Bruno FERRERO sdb, "NON LASCIARTI CADERE LE BRACCIA..."


3a Domenica di Avvento - Anno C Omelia
NON LASCIARTI CADERE LE BRACCIA...

Un uomo aveva sempre il cielo dell'anima coperto di nere nubi. Era incapace di credere alla bontà. Soprattutto non credeva alla bontà e all'amore di Dio.
Un giorno mentre errava sulle colline che attorniavano il suo villaggio, sempre tormentato dai suoi foschi dubbi, incontrò un pastore.
Il pastore era un brav'uomo dagli occhi limpidi. Si accorse che lo sconosciuto aveva l'aria particolarmente disperata e gli chiese:
"Che cosa ti turba tanto, amico?".
"Mi sento immensamente solo".
"Anch'io sono solo, eppure non sono triste".
"Forse perché Dio ti fa compagnia...".
"Hai indovinato".
"Io invece non ho la compagnia di Dio. Non riesco a credere al suo amore. Com'è possibile che ami gli uomini uno per uno? Com'è possibile che ami me?".
"Vedi laggiù il nostro villaggio?", gli disse il pastore. "Vedi ogni casa? Vedi le finestre di ogni casa?".
"Sì, vedo tutto questo".
"Allora non devi disperare. Il sole è uno solo, ma ogni finestra della città, anche la più piccola e la più nascosta, nell'arco della giornata viene baciata dal sole. Forse tu disperi perché tieni chiusa la tua finestra".

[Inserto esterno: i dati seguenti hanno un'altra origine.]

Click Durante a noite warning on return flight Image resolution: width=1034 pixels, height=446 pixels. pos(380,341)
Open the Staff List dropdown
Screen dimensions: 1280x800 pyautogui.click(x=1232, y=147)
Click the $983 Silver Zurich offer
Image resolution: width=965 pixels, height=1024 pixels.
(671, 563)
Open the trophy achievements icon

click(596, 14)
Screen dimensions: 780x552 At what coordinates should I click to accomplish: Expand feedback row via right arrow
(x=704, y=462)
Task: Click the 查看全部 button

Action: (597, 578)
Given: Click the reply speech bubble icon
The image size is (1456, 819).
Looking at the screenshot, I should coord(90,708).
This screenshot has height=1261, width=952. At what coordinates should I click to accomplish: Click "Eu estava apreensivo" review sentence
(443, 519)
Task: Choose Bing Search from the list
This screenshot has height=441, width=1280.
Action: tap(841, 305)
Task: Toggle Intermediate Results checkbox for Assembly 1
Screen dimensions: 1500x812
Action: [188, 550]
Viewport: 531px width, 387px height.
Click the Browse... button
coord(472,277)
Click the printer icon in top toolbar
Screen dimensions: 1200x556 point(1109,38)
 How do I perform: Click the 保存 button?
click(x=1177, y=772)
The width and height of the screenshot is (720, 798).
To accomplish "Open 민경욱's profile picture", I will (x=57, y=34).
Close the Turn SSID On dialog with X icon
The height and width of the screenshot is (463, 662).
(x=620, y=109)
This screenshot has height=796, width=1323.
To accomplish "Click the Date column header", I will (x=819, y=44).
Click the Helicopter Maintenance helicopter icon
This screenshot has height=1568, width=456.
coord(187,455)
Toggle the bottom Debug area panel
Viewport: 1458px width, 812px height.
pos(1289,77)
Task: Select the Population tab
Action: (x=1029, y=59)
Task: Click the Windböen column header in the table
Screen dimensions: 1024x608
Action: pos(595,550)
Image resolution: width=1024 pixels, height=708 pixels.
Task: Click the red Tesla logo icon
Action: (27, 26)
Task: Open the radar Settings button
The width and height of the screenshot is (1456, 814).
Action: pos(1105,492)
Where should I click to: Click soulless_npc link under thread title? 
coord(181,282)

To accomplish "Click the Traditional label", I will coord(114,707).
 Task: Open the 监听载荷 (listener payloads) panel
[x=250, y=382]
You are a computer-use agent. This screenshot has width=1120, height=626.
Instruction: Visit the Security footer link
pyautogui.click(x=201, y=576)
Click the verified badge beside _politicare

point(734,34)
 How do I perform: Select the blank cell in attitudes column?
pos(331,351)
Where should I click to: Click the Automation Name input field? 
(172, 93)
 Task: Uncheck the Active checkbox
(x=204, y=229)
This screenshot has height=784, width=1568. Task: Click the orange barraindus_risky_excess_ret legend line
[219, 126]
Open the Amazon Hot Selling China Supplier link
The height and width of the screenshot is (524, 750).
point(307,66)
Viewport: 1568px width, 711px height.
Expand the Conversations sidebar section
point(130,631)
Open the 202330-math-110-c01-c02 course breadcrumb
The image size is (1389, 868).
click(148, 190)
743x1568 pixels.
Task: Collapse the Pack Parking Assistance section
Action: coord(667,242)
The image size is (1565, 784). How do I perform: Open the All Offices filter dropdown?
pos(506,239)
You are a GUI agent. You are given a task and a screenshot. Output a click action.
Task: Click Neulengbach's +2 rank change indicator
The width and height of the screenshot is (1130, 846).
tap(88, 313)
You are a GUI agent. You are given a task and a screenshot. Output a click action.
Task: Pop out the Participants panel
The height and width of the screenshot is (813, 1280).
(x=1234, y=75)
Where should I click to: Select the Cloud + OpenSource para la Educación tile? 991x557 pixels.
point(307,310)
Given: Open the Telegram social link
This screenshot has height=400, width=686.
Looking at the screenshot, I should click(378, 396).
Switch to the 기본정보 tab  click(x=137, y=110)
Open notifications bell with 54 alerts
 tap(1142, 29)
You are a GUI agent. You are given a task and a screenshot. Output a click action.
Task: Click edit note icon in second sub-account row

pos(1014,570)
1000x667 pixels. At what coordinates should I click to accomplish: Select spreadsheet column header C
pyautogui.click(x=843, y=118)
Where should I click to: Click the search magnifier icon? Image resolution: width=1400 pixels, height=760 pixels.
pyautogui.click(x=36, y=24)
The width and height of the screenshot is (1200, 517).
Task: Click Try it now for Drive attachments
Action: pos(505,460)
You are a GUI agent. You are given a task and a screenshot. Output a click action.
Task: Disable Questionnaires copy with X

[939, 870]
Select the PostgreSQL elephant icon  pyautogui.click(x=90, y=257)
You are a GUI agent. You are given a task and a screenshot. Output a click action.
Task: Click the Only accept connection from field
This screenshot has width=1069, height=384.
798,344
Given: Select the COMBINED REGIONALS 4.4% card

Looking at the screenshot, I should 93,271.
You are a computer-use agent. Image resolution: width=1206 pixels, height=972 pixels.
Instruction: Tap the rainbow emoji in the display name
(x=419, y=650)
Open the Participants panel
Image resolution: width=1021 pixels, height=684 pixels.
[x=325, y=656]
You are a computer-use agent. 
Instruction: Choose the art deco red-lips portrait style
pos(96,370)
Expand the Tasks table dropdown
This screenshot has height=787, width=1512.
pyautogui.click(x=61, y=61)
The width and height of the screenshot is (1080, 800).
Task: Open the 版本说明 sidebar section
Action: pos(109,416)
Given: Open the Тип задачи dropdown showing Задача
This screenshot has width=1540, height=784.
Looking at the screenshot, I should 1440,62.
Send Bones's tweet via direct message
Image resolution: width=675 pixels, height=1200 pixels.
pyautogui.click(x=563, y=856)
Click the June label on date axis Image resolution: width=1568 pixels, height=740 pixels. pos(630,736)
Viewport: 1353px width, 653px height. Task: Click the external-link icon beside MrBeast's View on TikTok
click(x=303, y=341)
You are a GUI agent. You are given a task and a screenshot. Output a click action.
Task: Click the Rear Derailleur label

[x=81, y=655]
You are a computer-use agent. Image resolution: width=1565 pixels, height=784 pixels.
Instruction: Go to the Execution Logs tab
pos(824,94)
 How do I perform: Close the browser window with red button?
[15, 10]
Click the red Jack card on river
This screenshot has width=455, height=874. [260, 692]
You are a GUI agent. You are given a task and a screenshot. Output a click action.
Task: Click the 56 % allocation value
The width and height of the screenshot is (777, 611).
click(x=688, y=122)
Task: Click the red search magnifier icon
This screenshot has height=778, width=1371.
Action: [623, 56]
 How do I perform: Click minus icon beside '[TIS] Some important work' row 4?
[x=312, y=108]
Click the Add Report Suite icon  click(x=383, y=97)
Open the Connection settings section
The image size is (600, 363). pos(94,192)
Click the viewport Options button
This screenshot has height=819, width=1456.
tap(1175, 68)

Il profeta Sofonia ci invita ad aprire la finestra della nostra vita alla gioia dell'incontro che sta per verificarsi.

"Non temere, Sion, non lasciarti cadere le braccia!
Il Signore, tuo Dio, in mezzo a te è un salvatore potente.
Gioirà per te, ti rinnoverà con il suo amore,
esulterà per te con grida di gioia".
Il profeta parla della gioia e dell'esultanza di Dio e con una certa audacia afferma che siamo noi la causa della felicità di Dio, al punto che il Padre "esulta" di gioia per noi.
Un bambino, al catechismo, chiese preoccupato: "Ma Dio è felice?"
"La felicità di Dio dipende da noi", dice il profeta.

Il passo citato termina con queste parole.